If not, is there any other alternative using other package?
Answer from Terry Therneau, author of the coxme
package via email - he asked me to post this here.
Below is my rewrite of your example, removing the Surv indirection and using '=' inside the data.frame call (I'm a bit surprised that <- works in that context), and adding set.seed so that the example is reproducable.
library (coxme)
set.seed(1953)
time1 <- runif(5000, 1985, 2015)
time2 <- time1 + runif(5000, 2, 10)
test <- data.frame (
x1 = runif(5000, 5.0, 7.5),
x2 = runif(5000, 5.0, 7.5),
death = rbinom(5000, 1, 0.8),
letters = sample(LETTERS, 5000, replace = TRUE),
time1 = time1,
time2 = time2)
fit1 <- coxme(Surv(time1, time2, death) ~ x1 + x2 + (1|letters), data=test)

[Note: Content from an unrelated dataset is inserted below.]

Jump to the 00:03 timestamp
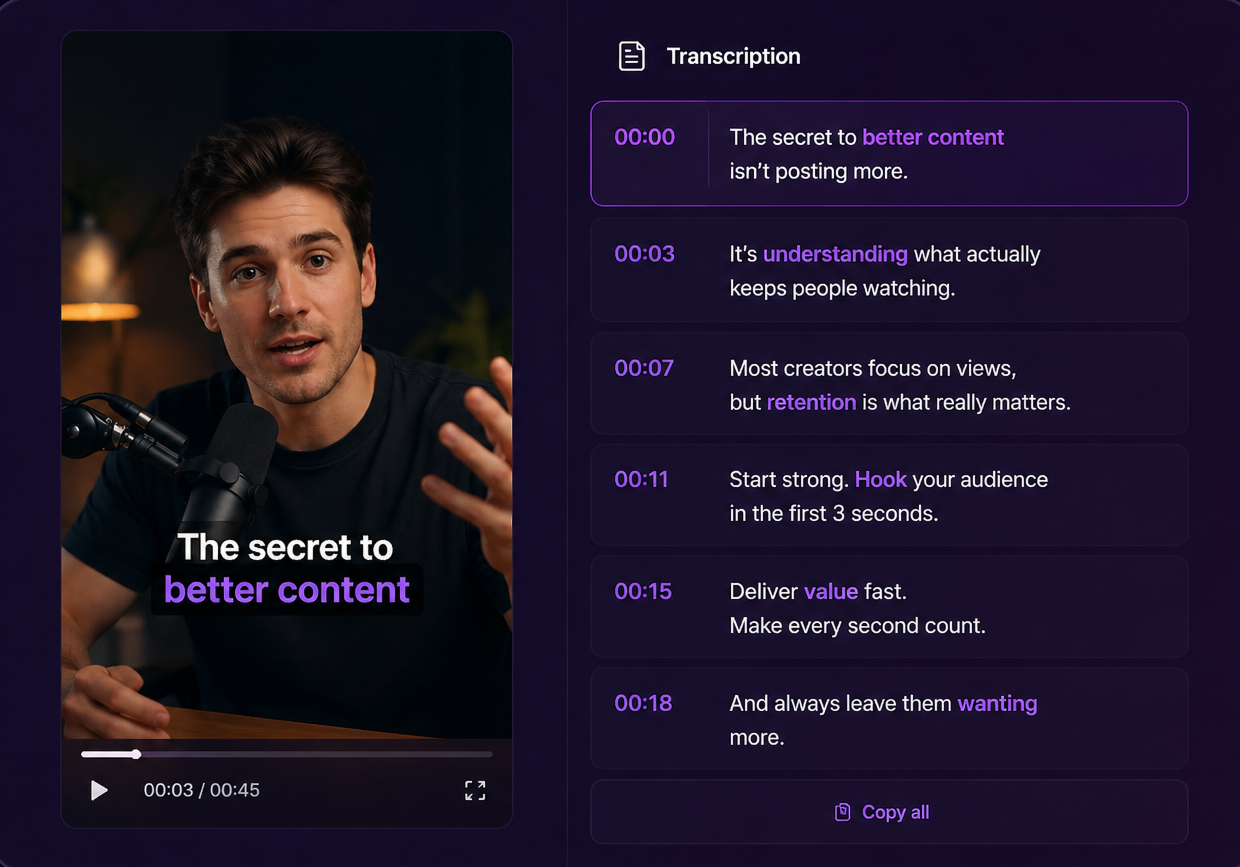644,254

fit2 <- coxme(Surv(time1, time2, death) ~ x1 + x2 + (1+x1 | letters), test)
fit3 <- coxme(Surv(time1, time2, death) ~ x1 + x2 + (1+x2 | letters), test)

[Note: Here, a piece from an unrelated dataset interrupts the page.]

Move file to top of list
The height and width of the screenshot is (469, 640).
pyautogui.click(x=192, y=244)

fit4 <- coxme(Surv(time1, time2, death) ~ x1 + x2 + (1+ x1 + x2 | letters),
data=test, vinit= c(1e-6, 1e-8, 1e-8))
*1. All the models work until fit4.
I find your model worrisome, since it has a random slope but no random intercept, in the same way that all regressions through the origin worry me: I have a hard time interpeting the results. Although lme puts intercept terms in by default, coxme does not.

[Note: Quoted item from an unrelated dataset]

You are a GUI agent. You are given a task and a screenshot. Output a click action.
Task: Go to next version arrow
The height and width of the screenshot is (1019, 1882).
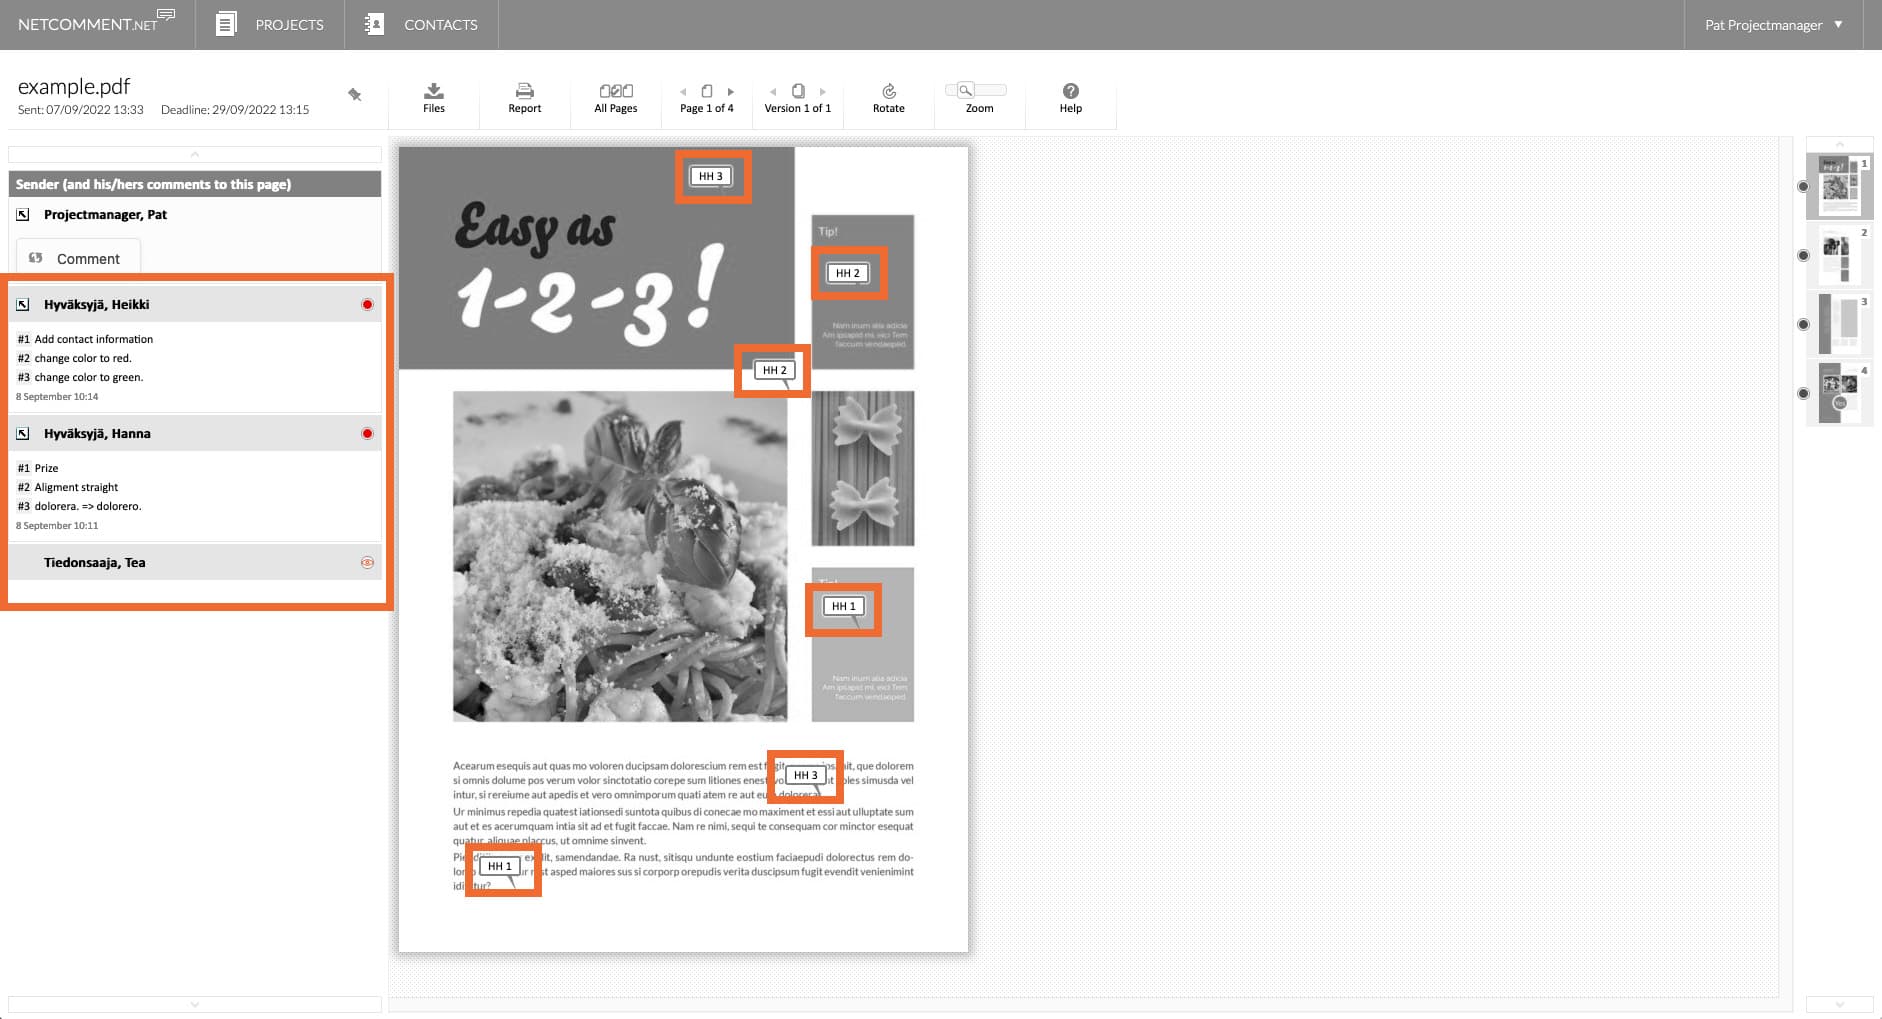[x=822, y=91]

I was hopeful tht fit4 would work, and perhaps with better starting estimates it would. The underlying code for coxme is the hardest maximization problem that I have encountered in all my survival work, hard in the sense that the maximizer gets easily lost and never finds its way. This is a function that sometimes needs hand-holding, via limited iteration counts and/or starting estimates. I wish it were not so, and I have some long term plans to improve this by addition of an alternate MCMC based maximizer, which will in theory never get lost but at the expense of much longer computation time.
If any of the variances get too close to zero then the sqrt() message tends to arise as a function of round off error. In your test case, of course, the actual MLE is at a variance of 0. When this happens, I will often check for a zero variance directly by doing fits with a sequence of fixed variances (vfixed argument). If the likelihood is constant or increasing as the variance goes to values of 1e-6 or less, then I assume the MLE is zero and remove that random term from the model. Terry T.*